Psychical researchers -- many of them amateurs, in the good original sense of the word, meaning someone who does something for the love of it rather than as a job -- are excited about EVP because it gets around the traditional problems associated with mediumship.
Mediums are not a pure conduit between this world and the next. Their "reception" may be good or less good; furthermore, they seem to filter messages through their own knowledge, assumptions and personalities. So what you hear from a medium may be partly the thoughts of a spirit, partly the interpretation of the medium.
Another, and more serious, drawback to mediumship leads even many believers in the paranormal to question whether their utterances are actually sourced in the dead. Doubt is raised by the possible confounding factor of telepathy. Suppose you are a sitter at a seance and the medium tells you that she is in touch with your brother, who passed on several years ago. Speaking through the medium, your "brother" mentions some names and facts you recognize, and even alludes to some secret that only you and your brother shared.

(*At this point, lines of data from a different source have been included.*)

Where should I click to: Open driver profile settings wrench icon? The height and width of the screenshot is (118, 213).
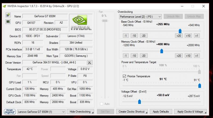pos(89,62)
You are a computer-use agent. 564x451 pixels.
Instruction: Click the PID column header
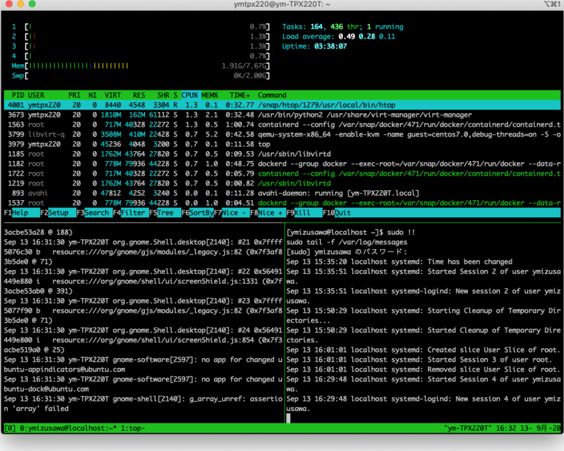point(18,95)
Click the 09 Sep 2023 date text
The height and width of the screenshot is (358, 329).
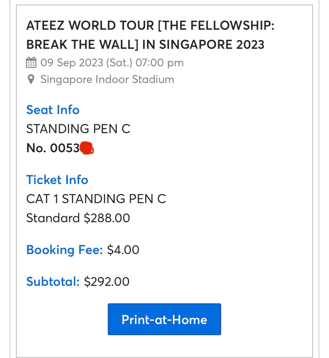pos(71,62)
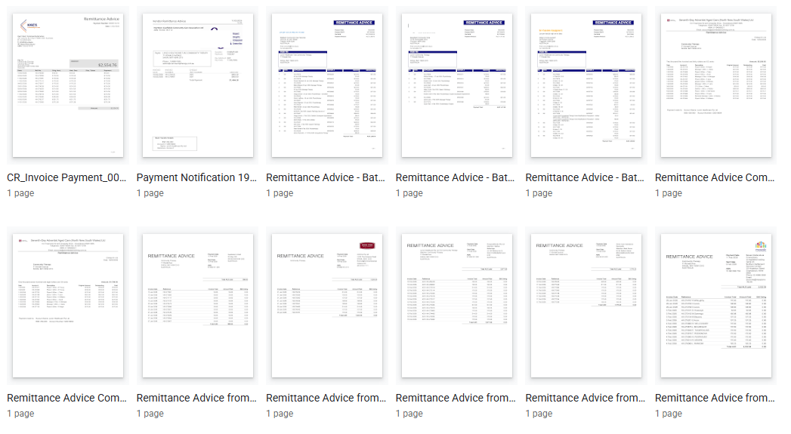Open the CR_Invoice Payment document thumbnail

[67, 85]
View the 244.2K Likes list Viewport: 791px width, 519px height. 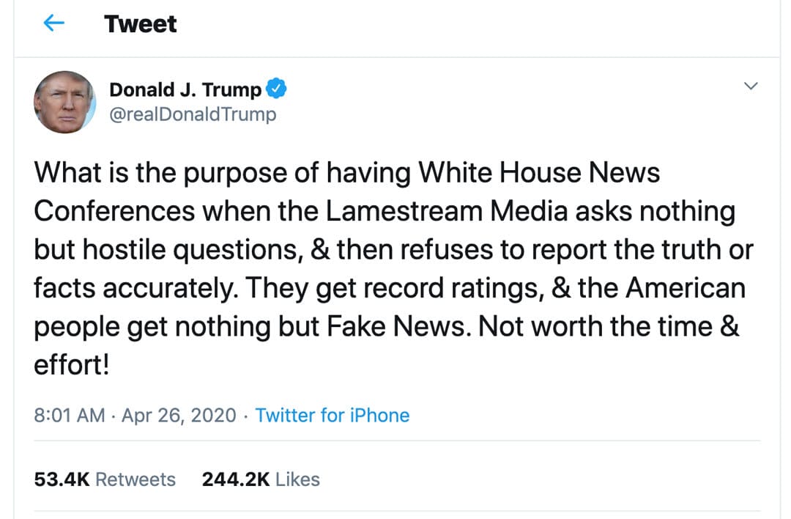coord(261,479)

Is that proof that you are in touch with your brother's spirit? Not if you accept telepathy, which is the most firmly established of all psychic phenomena. The medium could simply be picking up the information from your own mind. Some disbelievers in post-mortem survival, even those who sign off on other kinds of paranormal events, scoff at the idea of talking with the "dead" for that reason.
EVP has several potential advantages over mediumship for serious psychical research. Analyzing voices of putatively non-human origin recorded on tape adds an element of objectivity. No skeptic, as far as I know, has ever claimed that a tape recorder reads minds or imagines that it is hearing something that isn't there.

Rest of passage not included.